Durante il periodo fascista furono soppresse tutte le riviste antifasciste, tranne La Critica, protetta dall'autorità intellettuale di Benedetto Croce. A parte i giornali del regime, furono tollerate le riviste letterarie non schierate apertamente in politica (per esempio, La Fiera Letteraria di Umberto Fracchia, Solaria di Alberto Carocci, La Ronda di Vincenzo Cardarelli (1919-23), riviste che affermava l'ideale della ricerca letteraria pura). Spesso erano le riviste fasciste ad assumere paradossalmente un atteggiamento critico nei confronti del regime dittatoriale (per esempio, L'Italiano di Leo Longanesi, Il Selvaggio di Mino Maccari, L'Universale di Berto Ricci, Primato di Giuseppe Bottai)[48].

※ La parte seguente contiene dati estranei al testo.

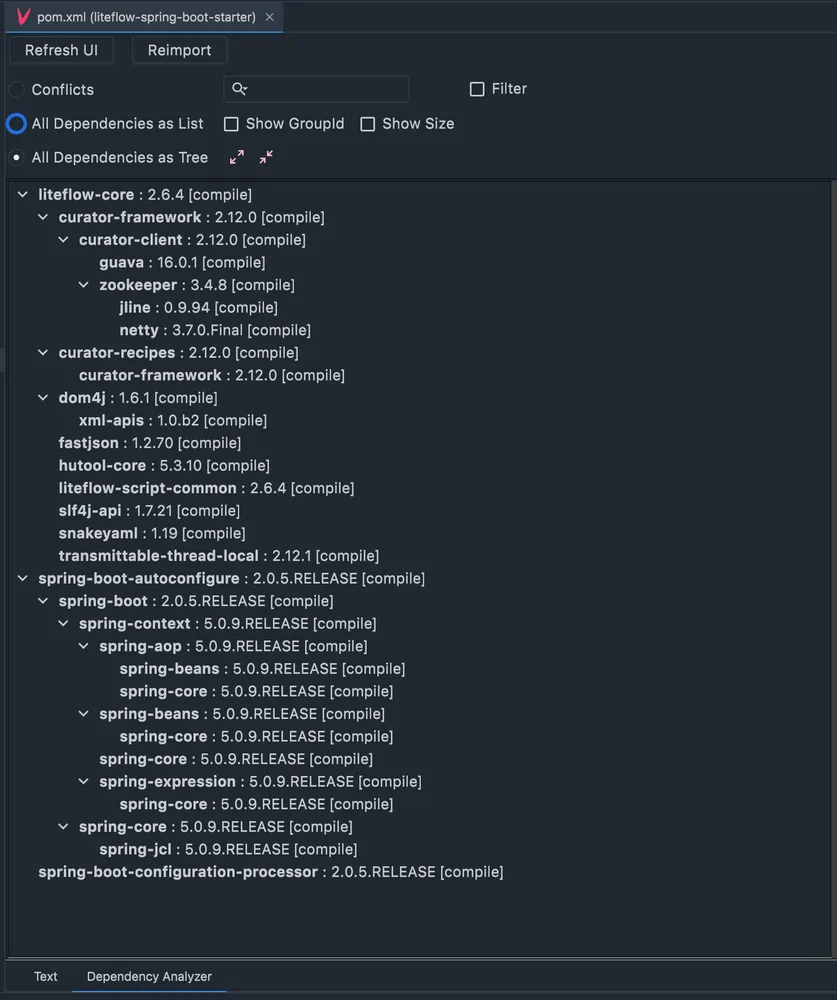Click the search magnifier icon
This screenshot has width=837, height=1000.
tap(239, 89)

La caduta del fascismo e la Liberazione diedero vita a un risveglio culturale rigoglioso, sebbene di breve durata (durò all'incirca un lustro), caratterizzato da un lato dall'allargamento degli interessi (l'esistenzialismo, il marxismo e il neopositivismo in luogo del solo storicismo di inizio secolo) dall'altro da una nuova coscienza del ruolo degli intellettuali nella società[49]. Gli intellettuali "tradizionali", portatori di una cultura neo-illuministica, ebbero il loro principale organo nel settimanale La Nuova Europa diretta da Luigi Salvatorelli, gli intellettuali "organici", marxisti, si raccolsero attorno al trimestrale Società[50]. Tra le più importanti riviste nate in quel periodo occorre citare anche Rinascita (fondata da Togliatti nel 1944), Il Ponte (fondata da Calamandrei nel 1945), Il Politecnico di Elio Vittorini, impegnata nella costruzione di un nuovo tipo di cultura popolare, Comunità (fondata nel 1946 dall'industriale Adriano Olivetti), la cattolica Humanitas (1946), la rivista letteraria internazionale Botteghe Oscure fondata nel 1948 da Marguerite Caetani dedita alla scoperta e alla conoscenza di nuovi testi e nuovi autori e alla circolazione della letteratura al di là dei confini nazionali. A partire dagli anni cinquanta nacquero nuove pubblicazioni di impegno metodologico e critico rigoroso di pertinenza di nuove discipline come per esempio la linguistica, ma si rese evidente anche l'incapacità delle riviste di cultura ad allargare la tradizionale ristretta cerchia di lettori; si assistette, viceversa, alla nascita di numerosi mensili di divulgazione, soprattutto di divulgazione scientifica, e alla nascita dei cosiddetti "rotocalchi", settimanali di attualità, che ebbero in Italia un predecessore diretto nell'Omnibus di Longanesi e successivamente si ispirarono alle riviste di attualità statunitensi quali Life, Newsweek, TIME, o alla rivista di interesse economico Fortune.
La diffusione di Internet e l'introduzione di nuovi mezzi digitali dell'informazione, quali gli eBook reader e i tablet computer, stanno mettendo in crisi le riviste tradizionali cartacee. Il problema è particolarmente evidente nell'ambito dell'editoria accademica e scientifica che hanno visto la nascita di pubblicazioni on-line peer review la cui diffusione a basso costo, secondo i dettami della dichiarazione di Berlino sull'accesso aperto alla letteratura scientifica (2003)[51], è di enorme importanza in ambito scientifico.